Tesla FSD Chip Added To Upstream Linux 5.18 Along With The Raspberry Pi Zero 2 W

Written by Michael Larabel in Arm on 24 March 2022 at 08:08 AM EDT. 10 Comments
ARM
The upcoming Linux 5.18 kernel has mainline support available for Tesla's full self-driving SoC along with other interesting Arm hardware.

Earlier this year I wrote about Samsung working to upstream Tesla's FSD chip into the Linux kernel. This work for allowing Tesla's full self-driving chip used in their latest electric vehicles. The Tesla FSD chip is loosely based on Samsung Exynos IP so there is some overlap there and Samsung engineers carried through to get this Tesla FSD support into the upstream Linux kernel.


There is now upstream support in the Linux kernel for the Tesla FSD chip.


Not that most Tesla owners will be trying to load up a new Linux kernel or custom Linux distribution on their FSD system, this upstreaming in turn may lower the Tesla/Samsung maintenance burden moving forward with having less out-of-tree patches to carry for the kernel build in their software environment. The Tesla FSD SoC is made up of three clusters of four Cortex-A72 processor cores and several extra IP blocks. The Linux kernel support code for the Tesla FSD SoC at this stage is just under 4k lines of new code, on top of all the existing Samsung and AArch64 code within the mainline kernel.

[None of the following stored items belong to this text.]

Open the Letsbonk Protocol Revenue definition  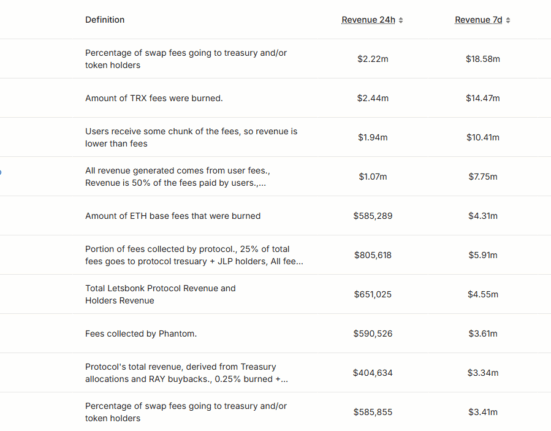(160, 294)
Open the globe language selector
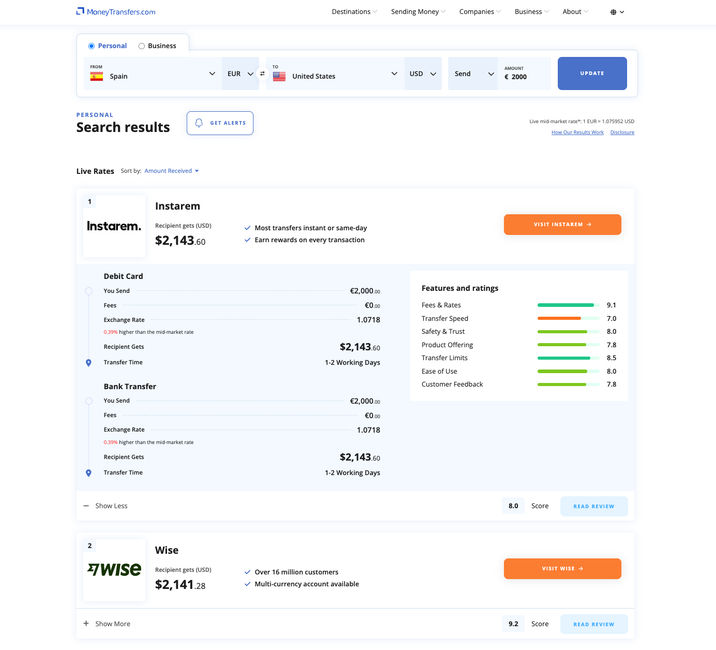The height and width of the screenshot is (650, 716). click(x=616, y=12)
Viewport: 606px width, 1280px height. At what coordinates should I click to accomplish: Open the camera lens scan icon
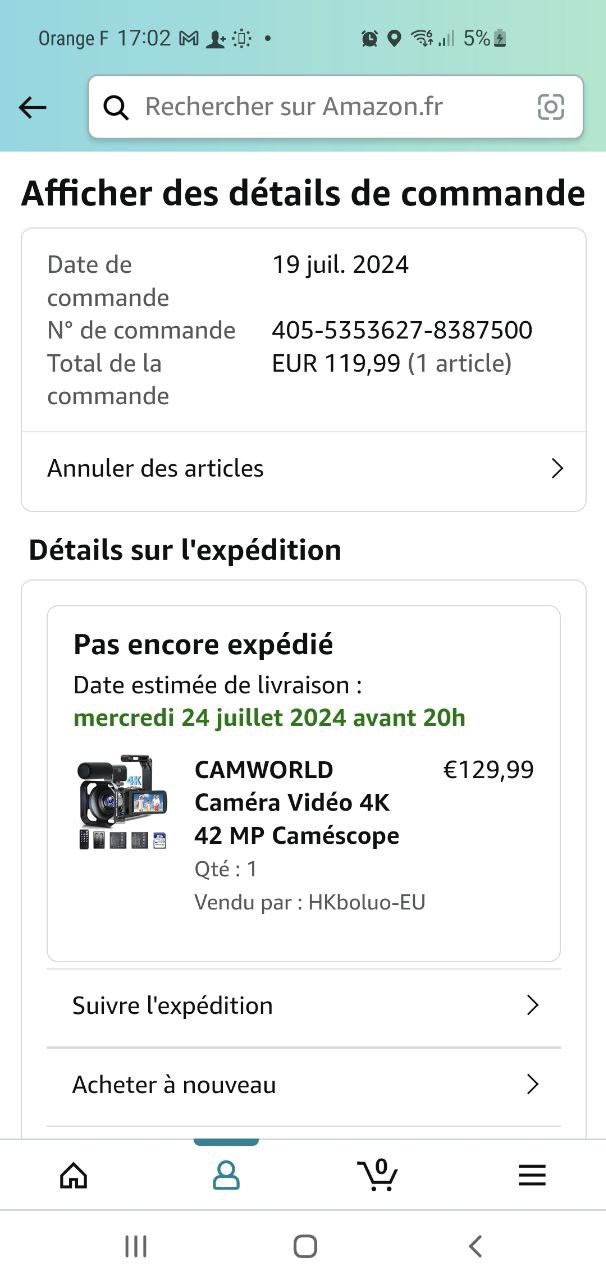[551, 107]
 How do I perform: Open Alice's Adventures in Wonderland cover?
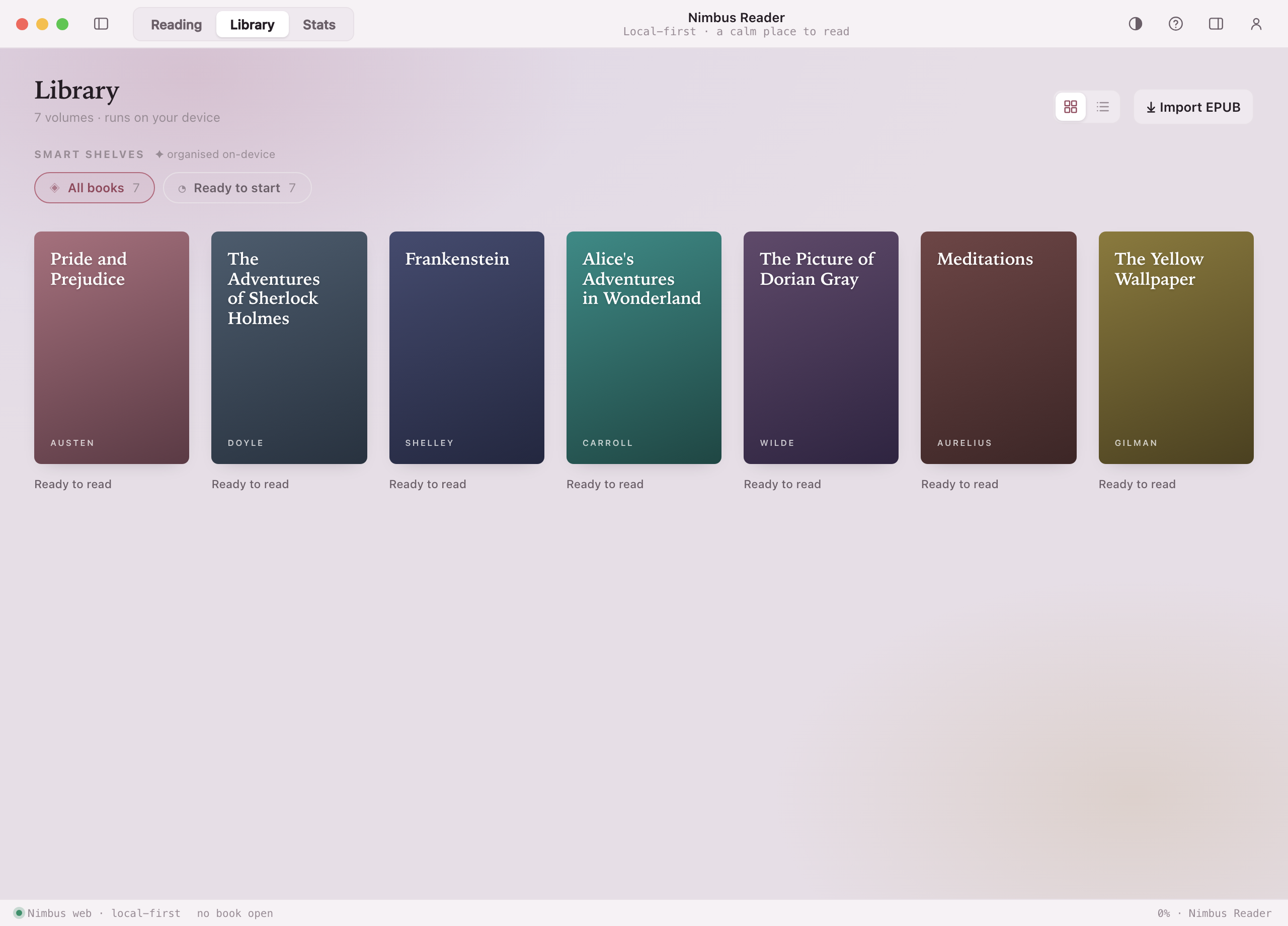pos(644,348)
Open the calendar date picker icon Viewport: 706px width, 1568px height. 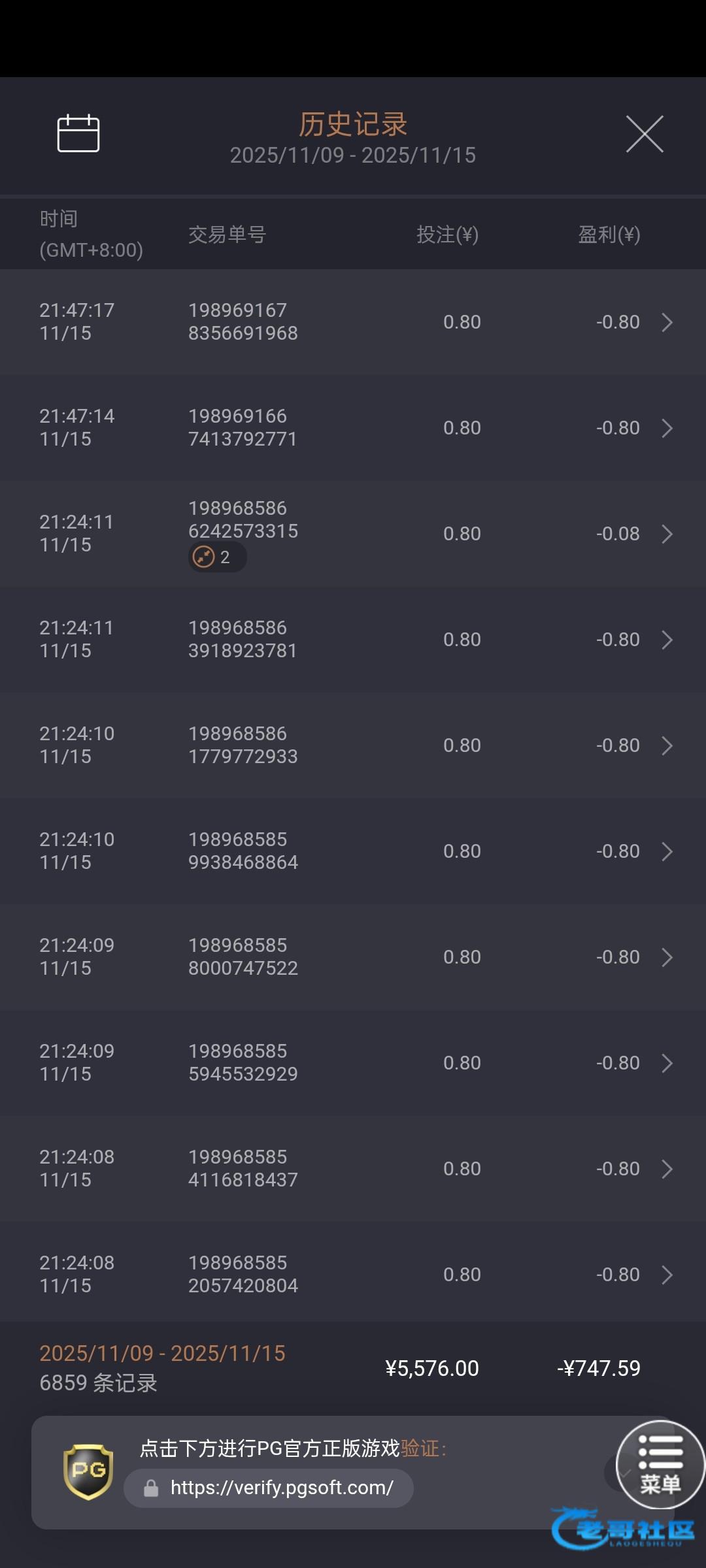click(x=78, y=133)
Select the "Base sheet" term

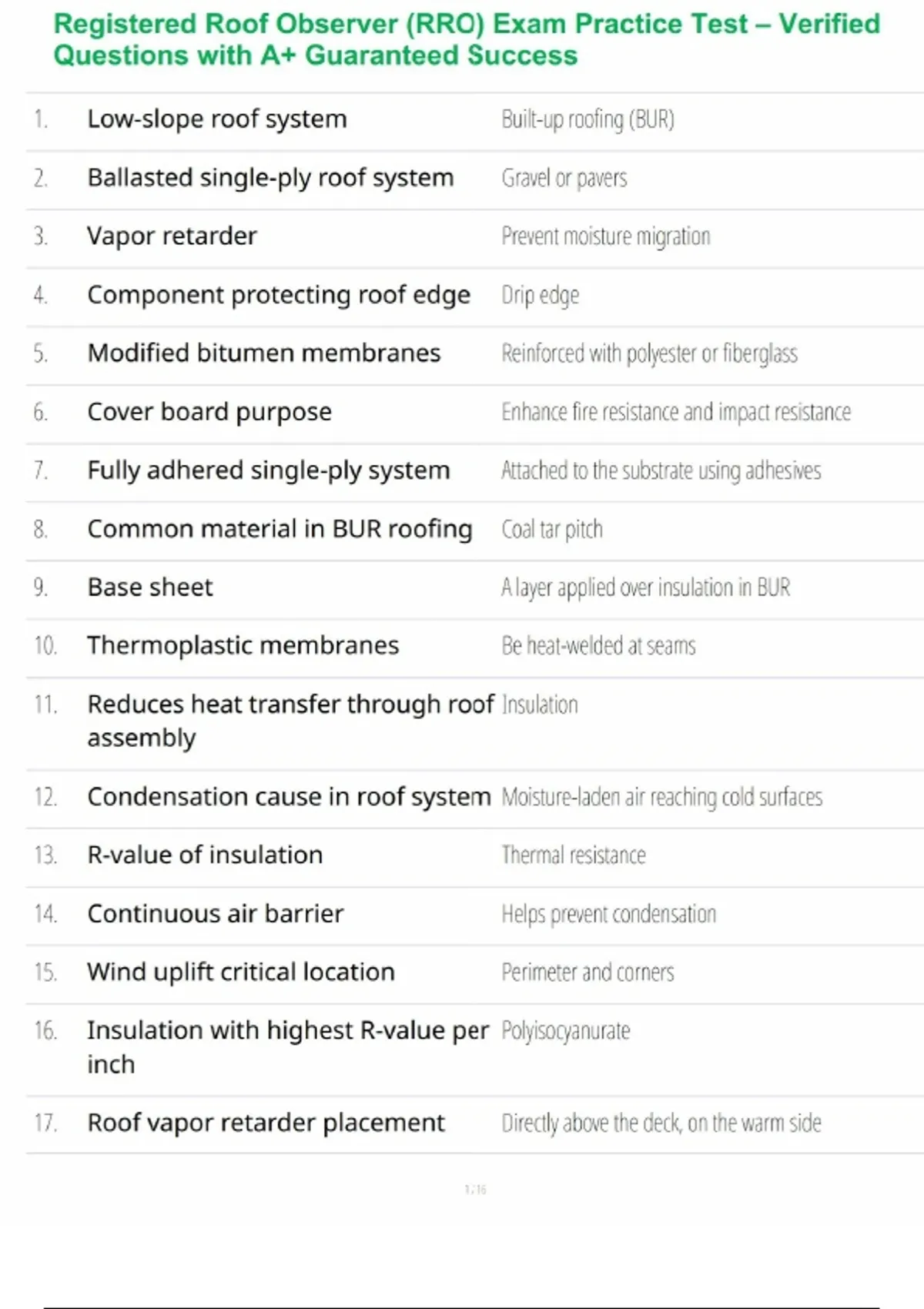click(x=150, y=588)
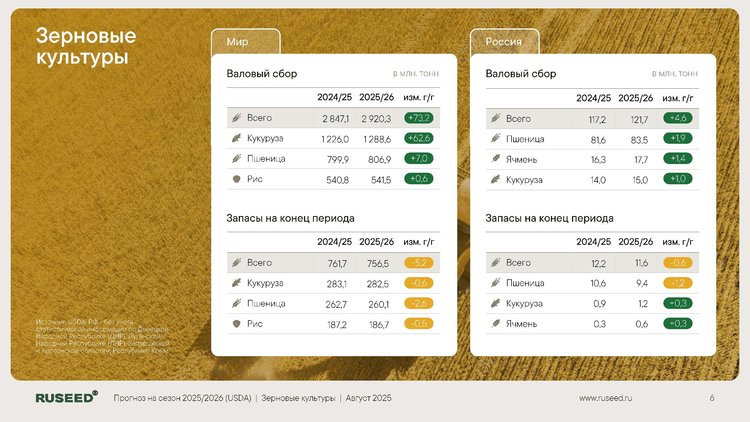
Task: Open the www.ruseed.ru link
Action: click(x=606, y=398)
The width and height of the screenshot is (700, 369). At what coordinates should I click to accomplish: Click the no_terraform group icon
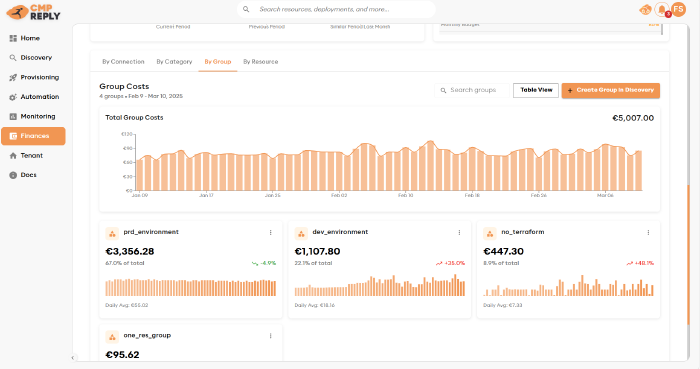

Tesla FSD SoC support in the mainline Linux kernel!


The Tesla FSD chip support has been mainlined as of last night into the Linux 5.18 kernel with its merge window ongoing. The DeviceTree updates also include adding the Airoha EN7523 networking SoC, Mediatek MT6582 tablet platform, Microchip Lan966 networking SoC, Qualcomm Snapdragon 625/632 SoCs used by the LG Nexus 5X and Fairphone FP3, Renesas RZ/G2LC and RZ/V2L SoCs, and the Samsung Exynos 850 / 7885 SoCs. The Raspberry Pi Zero 2 W is also now supported by the mainline Linux 5.18 kernel. The Rockchip Bananapi-R2-Pro is another Arm SBC added too.


The Raspberry Pi Zero 2 W is also now supported by the mainline Linux kernel.


Meanwhile the Arm SoC patches include support for the Cortex-M7 based i.MXRT10xx series, dropping NOMMU ARMv4/ARMv5 platforms, continuing to cleanup the Intel IXP4xx platform code, and other improvements.

Merged on Wednesday night were also the other Tesla FSD support drivers, memory controller updates for Tegra and Mediatek hardware, SCMI firmware interface updates, and improved power management for Mediate kMT81xx / NXP i.MXM8MQ / NVIDIA Tegra hardware.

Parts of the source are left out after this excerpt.